When Facebook bought WhatsApp for $19 billion nearly a decade ago, Mark Zuckerberg made a promise: The Facebook chief said he wouldn’t meddle often with the messaging app so as not to mess with a good thing.

Mr. Zuckerberg stuck to that philosophy as WhatsApp amassed more than two billion users globally — until 2019, when he began tapping the app’s growth and business potential.

Now WhatsApp has become increasingly crucial to Meta, the company that owns Facebook, Instagram and other apps. More than half of Americans ages 18 to 35 who own a cellphone have installed WhatsApp, according to the company’s studies, making it one of Meta’s fastest-growing services in its most mature market. Ads on WhatsApp and its sister messaging service, Messenger, are also growing so rapidly that they may reach $10 billion in revenue this year, the company recently said.

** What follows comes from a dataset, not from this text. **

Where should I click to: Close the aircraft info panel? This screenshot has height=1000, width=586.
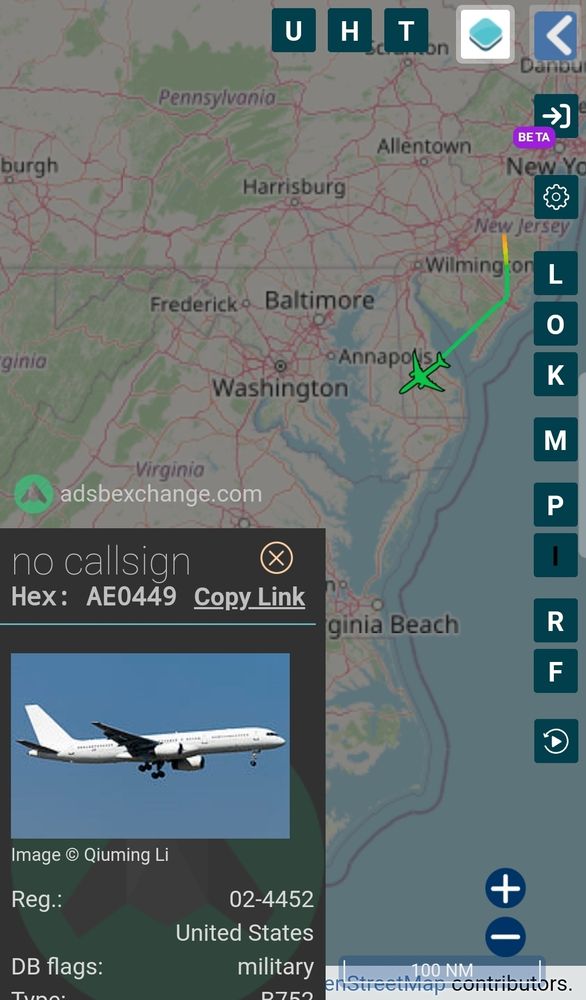277,559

“If you’re envisioning what will be the private social platform of the future, starting from scratch, I think it would basically look like WhatsApp,” Mr. Zuckerberg, 39, said in a recent interview.

WhatsApp’s momentum is a reminder that Meta remains at heart a business powered by its family of social apps. Although Mr. Zuckerberg has spent billions of dollars in recent years on his future-facing vision of the immersive digital world of the metaverse and on artificial intelligence, apps like WhatsApp are bringing in new users and revenue. That makes it one of the keys to his company’s future, enabling Meta to explore costly, experimental and unproven products.

WhatsApp has also become a backbone of Meta’s business in what Mr. Zuckerberg has declared to be “a year of efficiency.” After global economic uncertainty last year caused an advertising slump, Meta cut nearly a third of its staff. It remains reliant on its core apps to deliver steady sales growth and to appeal to Wall Street.

In the interview, Mr. Zuckerberg positioned WhatsApp as a “next chapter” for his company. The messaging app could become a cornerstone for business messaging, he said, as well as a primary conversation app.

“Now that everyone has mobile phones and are basically producing content and messaging all day long, I think you can do something that’s a lot better and more intimate than just a feed of all your friends,” he said.

A decade ago, WhatsApp was a very different app — by design. Jan Koum and Brian Acton, two engineers who had worked together at Yahoo, built WhatsApp as a fast, free and secure way to exchange messages with friends and family.

Importantly, WhatsApp used a data connection instead of mobile carriers’ SMS messages, which often cost money. The service also didn’t store people’s messages on its servers. And it didn’t have some bells and whistles that other apps, like iMessage, do, which allowed it to run quickly and easily on even slow data connections.

WhatsApp quickly took off, with hundreds of millions of people around the world downloading it in just a few years. That caught the attention of Mr. Zuckerberg, who snapped up WhatsApp in 2014 after it received overtures from Google and the Chinese internet company Tencent, two people familiar with the matter said.

Mr. Zuckerberg initially left most decisions about WhatsApp to its founders, who had stayed on after Facebook bought the app. Mr. Koum and Mr. Acton bristled at talk of making money and advertising, and put a priority on safety and security on the messaging service. In April 2016, WhatsApp rolled out end-to-end encryption, which keeps messages from being intercepted or viewed by parties outside the conversation.

“It felt like Facebook was keeping WhatsApp in its back pocket for a long time, as a kind of ‘green field’ opportunity for monetization,” said Eric Seufert, an independent mobile analyst who follows Meta. “It has almost been more valuable for them as this unknown quantity, where they often said, ‘Who knows how big the business could be?’”

But by 2019, Mr. Zuckerberg was champing at the bit to assert more control over his company’s apps, tying them together so they would share data and technology. That led to the departures of WhatsApp’s founders and other employees.